### Requirements:
Convert the lines of all the items below into a Markdown table with the columns No. and Text, numbering each row and skipping blank lines. Leave the pictures out of the table.

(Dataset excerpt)
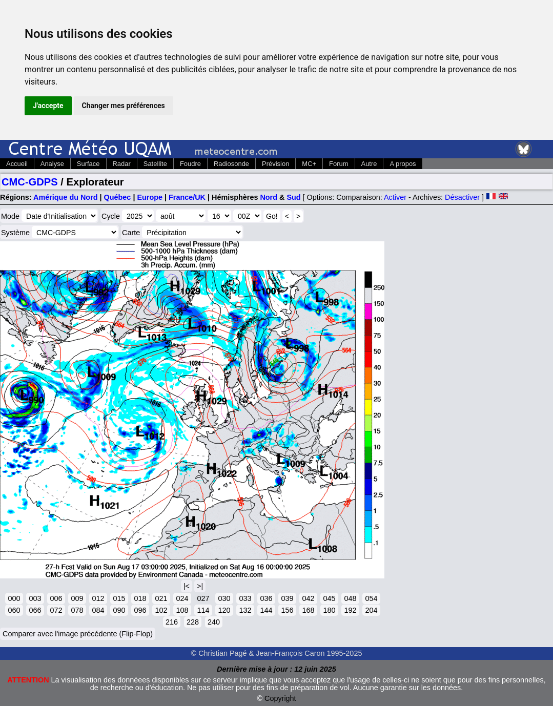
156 (287, 610)
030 (224, 598)
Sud (293, 197)
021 (161, 598)
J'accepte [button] (48, 105)
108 (182, 610)
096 (140, 610)
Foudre (190, 164)
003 (35, 598)
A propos (403, 164)
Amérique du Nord (65, 197)
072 (56, 610)
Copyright (280, 698)
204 (371, 610)
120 (224, 610)
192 (350, 610)
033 (245, 598)
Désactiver (462, 197)
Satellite (155, 164)
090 (119, 610)
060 (14, 610)
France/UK (187, 197)
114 (203, 610)
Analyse (52, 164)
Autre (369, 164)
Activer (395, 197)
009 (77, 598)
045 (329, 598)
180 (329, 610)
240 (214, 622)
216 (172, 622)
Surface (88, 164)
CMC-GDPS (30, 182)
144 (266, 610)
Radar (122, 164)
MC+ (309, 164)
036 (266, 598)
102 (161, 610)
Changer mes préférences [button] (123, 105)
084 (98, 610)
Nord (268, 197)
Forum (338, 164)
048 (350, 598)
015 (119, 598)
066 (35, 610)
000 (14, 598)
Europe (149, 197)
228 (193, 622)
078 (77, 610)
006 (56, 598)
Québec (117, 197)
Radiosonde (231, 164)
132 (245, 610)
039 (287, 598)
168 (308, 610)
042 (308, 598)
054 (371, 598)
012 (98, 598)
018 (140, 598)
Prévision (275, 164)
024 (182, 598)
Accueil (17, 164)
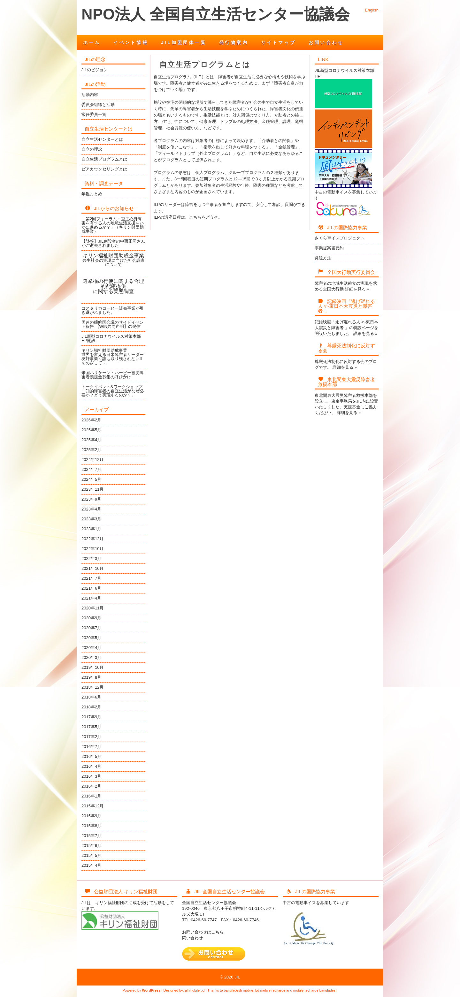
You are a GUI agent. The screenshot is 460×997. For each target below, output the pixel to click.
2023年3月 (91, 519)
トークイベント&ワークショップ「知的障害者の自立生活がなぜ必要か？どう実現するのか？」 (112, 390)
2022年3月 (91, 558)
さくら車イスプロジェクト (339, 238)
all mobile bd (195, 990)
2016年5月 (91, 756)
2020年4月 (91, 647)
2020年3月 (91, 657)
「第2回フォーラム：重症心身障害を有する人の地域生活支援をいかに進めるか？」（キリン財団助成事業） (112, 225)
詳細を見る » (357, 289)
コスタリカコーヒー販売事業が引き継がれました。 (112, 310)
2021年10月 (92, 568)
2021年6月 (91, 588)
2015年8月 (91, 825)
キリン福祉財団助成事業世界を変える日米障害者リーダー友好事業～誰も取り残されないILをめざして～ (112, 356)
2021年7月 (91, 578)
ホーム (92, 42)
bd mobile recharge (270, 990)
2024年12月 (92, 459)
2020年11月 (92, 608)
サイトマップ (278, 42)
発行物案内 (233, 42)
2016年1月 (91, 796)
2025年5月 (91, 429)
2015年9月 (91, 815)
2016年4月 (91, 766)
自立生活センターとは (102, 139)
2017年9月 (91, 716)
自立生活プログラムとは (104, 159)
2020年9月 (91, 618)
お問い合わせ (326, 42)
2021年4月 (91, 598)
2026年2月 (91, 420)
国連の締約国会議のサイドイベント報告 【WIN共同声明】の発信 (112, 324)
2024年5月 (91, 479)
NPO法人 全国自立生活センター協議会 (215, 14)
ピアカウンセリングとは (104, 169)
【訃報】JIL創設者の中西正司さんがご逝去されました (113, 243)
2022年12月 (92, 538)
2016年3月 (91, 776)
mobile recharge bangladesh (315, 990)
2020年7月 (91, 627)
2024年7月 (91, 469)
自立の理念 (91, 149)
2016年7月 (91, 746)
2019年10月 (92, 667)
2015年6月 (91, 845)
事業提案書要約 (329, 247)
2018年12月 (92, 687)
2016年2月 (91, 786)
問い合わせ (192, 937)
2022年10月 (92, 548)
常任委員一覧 (93, 114)
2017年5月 (91, 726)
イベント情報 (130, 42)
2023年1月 (91, 528)
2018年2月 (91, 707)
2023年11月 (92, 489)
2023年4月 (91, 509)
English (372, 10)
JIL (237, 977)
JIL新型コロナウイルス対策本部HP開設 (111, 338)
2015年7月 (91, 835)
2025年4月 (91, 439)
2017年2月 (91, 736)
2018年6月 (91, 697)
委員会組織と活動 (98, 104)
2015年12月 (92, 806)
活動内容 (89, 94)
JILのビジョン (94, 69)
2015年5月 (91, 855)
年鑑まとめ (91, 194)
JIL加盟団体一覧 (183, 42)
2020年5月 (91, 637)
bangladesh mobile (238, 990)
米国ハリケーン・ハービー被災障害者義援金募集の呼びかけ (112, 374)
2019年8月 (91, 677)
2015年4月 (91, 865)
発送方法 (323, 257)
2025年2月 (91, 449)
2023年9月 (91, 499)
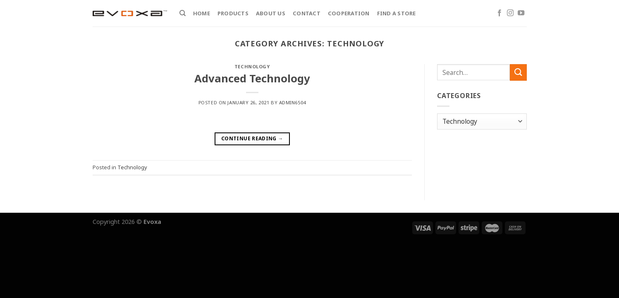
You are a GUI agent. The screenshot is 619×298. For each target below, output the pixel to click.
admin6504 (292, 102)
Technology (252, 66)
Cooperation (349, 13)
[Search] (182, 13)
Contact (306, 13)
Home (201, 13)
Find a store (396, 13)
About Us (270, 13)
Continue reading (252, 138)
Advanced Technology (252, 78)
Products (233, 13)
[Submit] (518, 72)
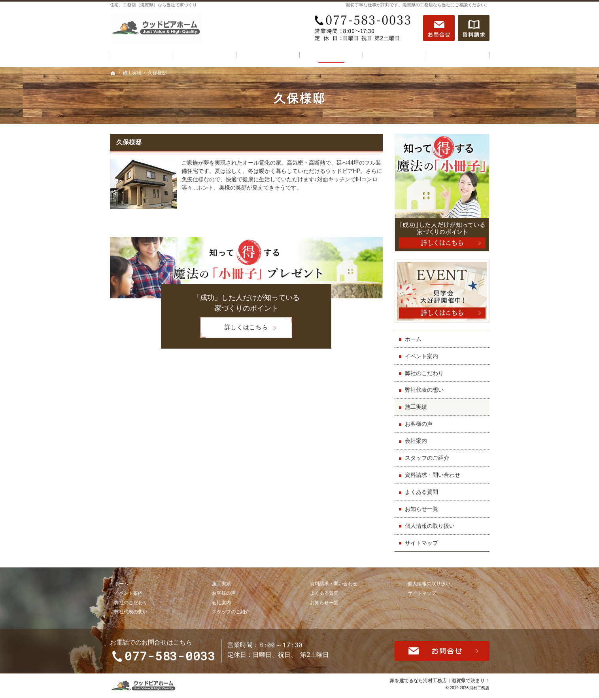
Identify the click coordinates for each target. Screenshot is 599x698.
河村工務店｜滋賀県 (444, 680)
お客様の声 (419, 424)
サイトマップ (421, 543)
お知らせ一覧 (421, 509)
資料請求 (473, 28)
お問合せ (439, 28)
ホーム (413, 339)
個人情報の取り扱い (430, 526)
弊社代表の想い (424, 390)
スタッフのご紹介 (427, 458)
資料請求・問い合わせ (432, 475)
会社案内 (416, 441)
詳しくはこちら (234, 327)
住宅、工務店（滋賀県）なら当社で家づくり (153, 5)
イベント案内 (421, 356)
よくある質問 (421, 492)
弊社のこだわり (424, 373)
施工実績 (416, 407)
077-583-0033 (364, 28)
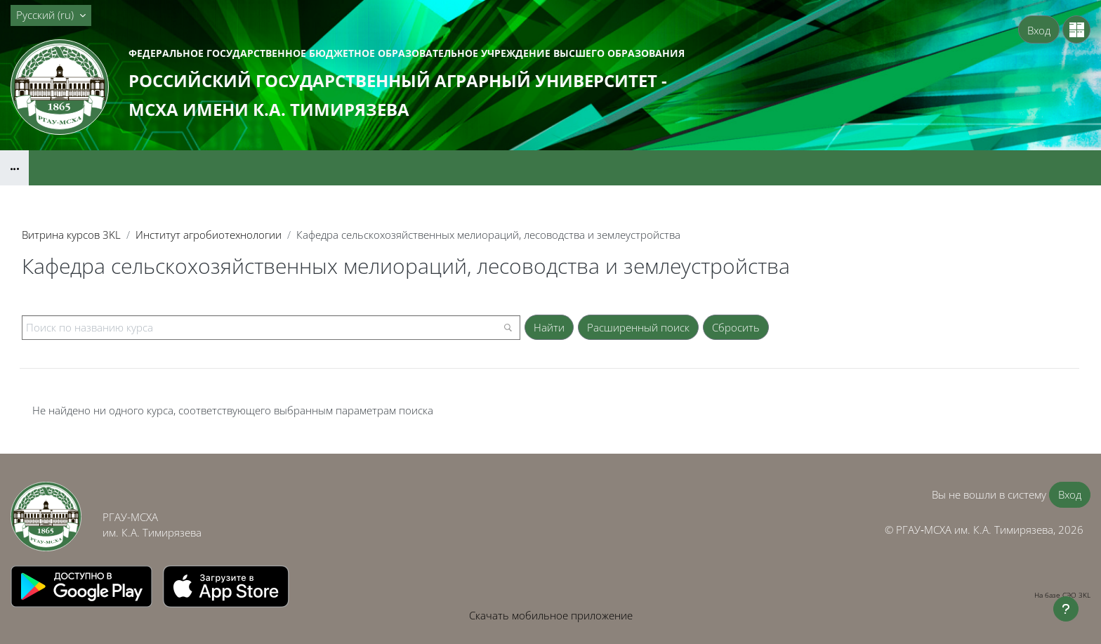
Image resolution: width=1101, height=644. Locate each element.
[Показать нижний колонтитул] (1066, 609)
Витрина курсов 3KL (71, 235)
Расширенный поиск (638, 327)
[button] (51, 15)
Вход (1038, 30)
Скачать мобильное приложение (551, 615)
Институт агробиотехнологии (209, 235)
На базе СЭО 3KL (1062, 595)
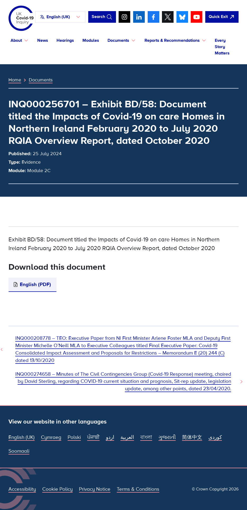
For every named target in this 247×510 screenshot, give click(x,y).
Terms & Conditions (138, 489)
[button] (60, 17)
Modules (90, 40)
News (42, 40)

### Exercise answer:
| No. | Text |
|---|---|
| 1 | 156 (287, 610) |
| 2 | 030 (224, 598) |
| 3 | Sud (293, 197) |
| 4 | 021 (161, 598) |
| 5 | J'accepte [button] (48, 105) |
| 6 | 108 (182, 610) |
| 7 | 096 (140, 610) |
| 8 | Foudre (190, 164) |
| 9 | 003 (35, 598) |
| 10 | A propos (403, 164) |
| 11 | Amérique du Nord (65, 197) |
| 12 | 072 (56, 610) |
| 13 | Copyright (280, 698) |
| 14 | 204 (371, 610) |
| 15 | 120 (224, 610) |
| 16 | 192 (350, 610) |
| 17 | 033 (245, 598) |
| 18 | Désactiver (462, 197) |
| 19 | Satellite (155, 164) |
| 20 | 090 (119, 610) |
| 21 | 060 (14, 610) |
| 22 | France/UK (187, 197) |
| 23 | 114 (203, 610) |
| 24 | Analyse (52, 164) |
| 25 | Autre (369, 164) |
| 26 | Activer (395, 197) |
| 27 | 009 (77, 598) |
| 28 | 045 (329, 598) |
| 29 | 180 (329, 610) |
| 30 | 240 (214, 622) |
| 31 | 216 (172, 622) |
| 32 | Surface (88, 164) |
| 33 | CMC-GDPS (30, 182) |
| 34 | 144 (266, 610) |
| 35 | Radar (122, 164) |
| 36 | MC+ (309, 164) |
| 37 | 036 (266, 598) |
| 38 | 102 (161, 610) |
| 39 | Changer mes préférences [button] (123, 105) |
| 40 | 084 (98, 610) |
| 41 | Nord (268, 197) |
| 42 | Forum (338, 164) |
| 43 | 048 (350, 598) |
| 44 | 015 (119, 598) |
| 45 | 066 (35, 610) |
| 46 | 000 (14, 598) |
| 47 | Europe (149, 197) |
| 48 | 228 (193, 622) |
| 49 | 078 (77, 610) |
| 50 | 006 (56, 598) |
| 51 | Québec (117, 197) |
| 52 | Radiosonde (231, 164) |
| 53 | 132 (245, 610) |
| 54 | 039 (287, 598) |
| 55 | 168 (308, 610) |
| 56 | 042 (308, 598) |
| 57 | 054 (371, 598) |
| 58 | 012 (98, 598) |
| 59 | 018 (140, 598) |
| 60 | Prévision (275, 164) |
| 61 | 024 (182, 598) |
| 62 | Accueil (17, 164) |
| 63 | You are a GUI agent. The screenshot is 460×997. For each target below, output the pixel to click. |
| 64 | 2023年3月 (91, 519) |
| 65 | トークイベント&ワークショップ「知的障害者の自立生活がなぜ必要か？どう実現するのか？」 (112, 390) |
| 66 | 2022年3月 (91, 558) |
| 67 | さくら車イスプロジェクト (339, 238) |
| 68 | all mobile bd (195, 990) |
| 69 | 2016年5月 (91, 756) |
| 70 | 2020年4月 (91, 647) |
| 71 | 2020年3月 (91, 657) |
| 72 | 「第2回フォーラム：重症心身障害を有する人の地域生活支援をいかに進めるか？」（キリン財団助成事業） (112, 225) |
| 73 | 詳細を見る » (357, 289) |
| 74 | コスタリカコーヒー販売事業が引き継がれました。 (112, 310) |
| 75 | 2021年10月 (92, 568) |
| 76 | 2021年6月 (91, 588) |
| 77 | 2015年8月 (91, 825) |
| 78 | キリン福祉財団助成事業世界を変える日米障害者リーダー友好事業～誰も取り残されないILをめざして～ (112, 356) |
| 79 | 2021年7月 (91, 578) |
| 80 | ホーム (92, 42) |
| 81 | bd mobile recharge (270, 990) |
| 82 | 2024年12月 (92, 459) |
| 83 | 2020年11月 (92, 608) |
| 84 | サイトマップ (278, 42) |
| 85 | 発行物案内 (233, 42) |
| 86 | 2016年1月 (91, 796) |
| 87 | 2025年5月 (91, 429) |
| 88 | 2015年9月 (91, 815) |
| 89 | 2016年4月 (91, 766) |
| 90 | 自立生活センターとは (102, 139) |
| 91 | 2017年9月 (91, 716) |
| 92 | 自立生活プログラムとは (104, 159) |
| 93 | 2020年9月 (91, 618) |
| 94 | お問い合わせ (326, 42) |
| 95 | 2021年4月 (91, 598) |
| 96 | 2026年2月 (91, 420) |
| 97 | 国連の締約国会議のサイドイベント報告 【WIN共同声明】の発信 (112, 324) |
| 98 | 2024年5月 (91, 479) |
| 99 | NPO法人 全国自立生活センター協議会 (215, 14) |
| 100 | ピアカウンセリングとは (104, 169) |
| 101 | 【訃報】JIL創設者の中西正司さんがご逝去されました (113, 243) |
| 102 | 2022年12月 (92, 538) |
| 103 | 2016年3月 (91, 776) |
| 104 | mobile recharge bangladesh (315, 990) |
| 105 | 2020年7月 (91, 627) |
| 106 | 2024年7月 (91, 469) |
| 107 | 自立の理念 (91, 149) |
| 108 | 2016年7月 (91, 746) |
| 109 | 2019年10月 (92, 667) |
| 110 | 2015年6月 (91, 845) |
| 111 | 事業提案書要約 (329, 247) |
| 112 | 2018年12月 (92, 687) |
| 113 | 2016年2月 (91, 786) |
| 114 | 問い合わせ (192, 937) |
| 115 | 2022年10月 (92, 548) |
| 116 | 常任委員一覧 (93, 114) |
| 117 | 2017年5月 (91, 726) |
| 118 | イベント情報 (130, 42) |
| 119 | 2023年1月 (91, 528) |
| 120 | 2018年2月 (91, 707) |
| 121 | 2023年11月 (92, 489) |
| 122 | 2023年4月 (91, 509) |
| 123 | English (372, 10) |
| 124 | JIL (237, 977) |
| 125 | JIL新型コロナウイルス対策本部HP開設 (111, 338) |
| 126 | 2015年7月 (91, 835) |
| 127 | 2025年4月 (91, 439) |
| 128 | 2017年2月 (91, 736) |
| 129 | 2018年6月 (91, 697) |
| 130 | 委員会組織と活動 (98, 104) |
| 131 | 2015年12月 (92, 806) |
| 132 | 活動内容 (89, 94) |
| 133 | JILのビジョン (94, 69) |
| 134 | 2015年5月 (91, 855) |
| 135 | 年鑑まとめ (91, 194) |
| 136 | JIL加盟団体一覧 (183, 42) |
| 137 | 2020年5月 (91, 637) |
| 138 | bangladesh mobile (238, 990) |
| 139 | 米国ハリケーン・ハービー被災障害者義援金募集の呼びかけ (112, 374) |
| 140 | 2019年8月 (91, 677) |
| 141 | 2015年4月 (91, 865) |
| 142 | 発送方法 (323, 257) |
| 143 | 2025年2月 (91, 449) |
| 144 | 2023年9月 (91, 499) |
| 145 | You are a GUI agent. The screenshot is 619×298. For each target below, output the pixel to click. |
| 146 | admin6504 (292, 102) |
| 147 | Technology (252, 66) |
| 148 | Cooperation (349, 13) |
| 149 | [Search] (182, 13) |
| 150 | Contact (306, 13) |
| 151 | Home (201, 13) |
| 152 | Find a store (396, 13) |
| 153 | About Us (270, 13) |
| 154 | Continue reading (252, 138) |
| 155 | Advanced Technology (252, 78) |
| 156 | Products (233, 13) |
| 157 | [Submit] (518, 72) |
| 158 | Identify the click coordinates for each target. Screenshot is 599x698. |
| 159 | 河村工務店｜滋賀県 (444, 680) |
| 160 | お客様の声 (419, 424) |
| 161 | サイトマップ (421, 543) |
| 162 | お知らせ一覧 (421, 509) |
| 163 | 資料請求 (473, 28) |
| 164 | お問合せ (439, 28) |
| 165 | ホーム (413, 339) |
| 166 | 個人情報の取り扱い (430, 526) |
| 167 | 弊社代表の想い (424, 390) |
| 168 | スタッフのご紹介 (427, 458) |
| 169 | 資料請求・問い合わせ (432, 475) |
| 170 | 会社案内 (416, 441) |
| 171 | 詳しくはこちら (234, 327) |
| 172 | 住宅、工務店（滋賀県）なら当社で家づくり (153, 5) |
| 173 | イベント案内 (421, 356) |
| 174 | よくある質問 (421, 492) |
| 175 | 弊社のこだわり (424, 373) |
| 176 | 施工実績 (416, 407) |
| 177 | 077-583-0033 (364, 28) |
| 178 | Image resolution: width=1101, height=644. Locate each element. |
| 179 | [Показать нижний колонтитул] (1066, 609) |
| 180 | Витрина курсов 3KL (71, 235) |
| 181 | Расширенный поиск (638, 327) |
| 182 | [button] (51, 15) |
| 183 | Вход (1038, 30) |
| 184 | Скачать мобильное приложение (551, 615) |
| 185 | Институт агробиотехнологии (209, 235) |
| 186 | На базе СЭО 3KL (1062, 595) |
| 187 | For every named target in this 247×510 screenshot, give click(x,y). |
| 188 | Terms & Conditions (138, 489) |
| 189 | [button] (60, 17) |
| 190 | Modules (90, 40) |
| 191 | News (42, 40) |